位于新疆塔里盆地西北缘的巴什布拉克铀矿床是与油气还原褪色蚀变密切相关的铀矿床,但有关油气还原褪色蚀变的依据大多是地质和地球化学方面的微观依据。本文在分析巴什布拉克铀矿化褪色蚀变岩石地质特征的基础上,根据Quickbird高空间分辨率卫星遥感数据的特点,开展了数据的增强处理,进一步提高了Quickbird数据对褪色蚀变岩石的分析和解译能力,并利用经过增强的Quickbird数据,对铀矿区出露的油气还原褪色蚀变岩石的空间形态和分布特征进行了分析:(1)从铀矿区及周围地区的较大视野,分析了油气还原褪色蚀变岩石的总体分布特征;(2)从整个铀矿区的尺度,分析了未发生褪色蚀变的紫红色砂岩残留体的形态特点、空间展布特征等;(3)从东矿区段更大尺度,分析了处于大片未蚀变紫红色砂岩内部的灰黄色褪色蚀变砂岩的形态特点和空间展布特征。上述分析,从正反两个方面,为铀矿化褪色砂岩的油气还原成因提供了大尺度的宏观依据,并为外围找矿提供了重要信息,充分展示出Quickbird高空间分辨率遥感技术在铀矿找矿中的应用潜力。

本文引用格式

叶发旺, 刘德长 . 巴什布拉克铀矿区褪色蚀变Quickbird高分图像地学分析[J]. 地球信息科学学报, 2012 , 14(1) : 123 -127 . DOI: 10.3724/SP.J.1047.2012.00123

Abstract

Bashibulake uranium deposit, which located in the northwest fringe of Tarim basin in Xinjiang Uygur Autonomous Region, was considered to be closely related with oil-reduced fading alteration. However, the evidences about the oil-reduced fading alteration genesis mainly came from the geological and geochemical microscopic researches. In this paper, the enhancement processing of Quickbird high spatial resolution satellite remote sensing data was firstly made on the basis of analyzing the geological characteristics of uranium mineralizing fading alteration sandstone and the band feature of Quickbird data.

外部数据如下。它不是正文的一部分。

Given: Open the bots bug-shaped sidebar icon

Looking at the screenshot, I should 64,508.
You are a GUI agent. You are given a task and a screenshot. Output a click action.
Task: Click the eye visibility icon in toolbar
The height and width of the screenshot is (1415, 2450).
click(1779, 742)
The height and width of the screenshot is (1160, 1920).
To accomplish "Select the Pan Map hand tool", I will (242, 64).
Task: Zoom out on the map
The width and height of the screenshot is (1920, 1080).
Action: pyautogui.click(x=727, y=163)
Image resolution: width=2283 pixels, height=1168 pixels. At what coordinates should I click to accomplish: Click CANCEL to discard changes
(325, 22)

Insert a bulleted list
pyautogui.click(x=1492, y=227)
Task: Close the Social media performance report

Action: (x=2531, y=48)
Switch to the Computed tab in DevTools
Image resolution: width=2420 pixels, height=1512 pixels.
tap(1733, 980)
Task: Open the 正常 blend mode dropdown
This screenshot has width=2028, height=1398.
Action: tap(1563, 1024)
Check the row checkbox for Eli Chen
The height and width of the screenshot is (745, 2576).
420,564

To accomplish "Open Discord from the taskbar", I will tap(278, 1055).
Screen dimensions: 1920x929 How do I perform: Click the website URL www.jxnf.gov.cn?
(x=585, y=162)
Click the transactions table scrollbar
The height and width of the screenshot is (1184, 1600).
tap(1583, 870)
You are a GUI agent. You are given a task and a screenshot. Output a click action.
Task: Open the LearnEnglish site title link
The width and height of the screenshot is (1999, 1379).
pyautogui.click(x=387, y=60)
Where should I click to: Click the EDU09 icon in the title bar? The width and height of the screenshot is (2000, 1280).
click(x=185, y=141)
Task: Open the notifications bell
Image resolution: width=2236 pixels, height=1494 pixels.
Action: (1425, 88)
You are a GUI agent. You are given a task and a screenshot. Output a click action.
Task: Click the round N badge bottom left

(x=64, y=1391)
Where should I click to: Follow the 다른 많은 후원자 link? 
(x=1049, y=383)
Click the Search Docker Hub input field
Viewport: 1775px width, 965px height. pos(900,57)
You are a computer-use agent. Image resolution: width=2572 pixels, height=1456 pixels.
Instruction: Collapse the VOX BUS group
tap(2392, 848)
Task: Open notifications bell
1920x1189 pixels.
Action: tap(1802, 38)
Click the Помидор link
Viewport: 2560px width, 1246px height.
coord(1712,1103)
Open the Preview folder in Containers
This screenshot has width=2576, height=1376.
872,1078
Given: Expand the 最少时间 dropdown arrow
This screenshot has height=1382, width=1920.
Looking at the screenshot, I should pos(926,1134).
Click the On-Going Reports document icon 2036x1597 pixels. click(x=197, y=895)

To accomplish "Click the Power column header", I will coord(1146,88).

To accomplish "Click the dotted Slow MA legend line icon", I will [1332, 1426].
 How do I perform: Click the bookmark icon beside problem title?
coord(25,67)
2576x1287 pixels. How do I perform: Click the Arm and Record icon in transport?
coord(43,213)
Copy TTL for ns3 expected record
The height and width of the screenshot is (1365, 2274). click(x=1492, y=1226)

Through above processing, the ability of Quickbird images to interpret the fading alteration sandstone was further promoted. Secondly, the features about shape, spatial distribution for oil-reduced fading alteration sandstone which exposed on the Bashibulake uranium ore area were analyzed using the enhanced Quickbird images. Analysis included the following three aspects. One was the general distribution for the fading alteration sandstone from the wide scale of the uranium ore area and its around area. The second was the shape feature and spatial distribution characteristics for the purple red sandstone, which was not under subjected of fading alteration, from the scale of the whole uranium mineralization district. The third was the shape and spatial expand feature for the grey yellow fading alteration sandstone that is located in the internal of a large unfading purple red sandstone from the more large scale of the east uranium ore area. Above results provided the macroscopic evidence from both positive and negative aspects to verify the uranium mineralizing fading sandstone was generated by the oil-reduced alteration, rather than the original sediment genesis. In the same time, the idea about whole spatial distribution of the fading alteration sandstone can provide important information for uranium prospect in the outer edge of Bashibulake uranium mineralization area. All above researches fully show the great application potential for Quickbird high spatial resolution satellite remote sensing data on uranium mineralization exploration.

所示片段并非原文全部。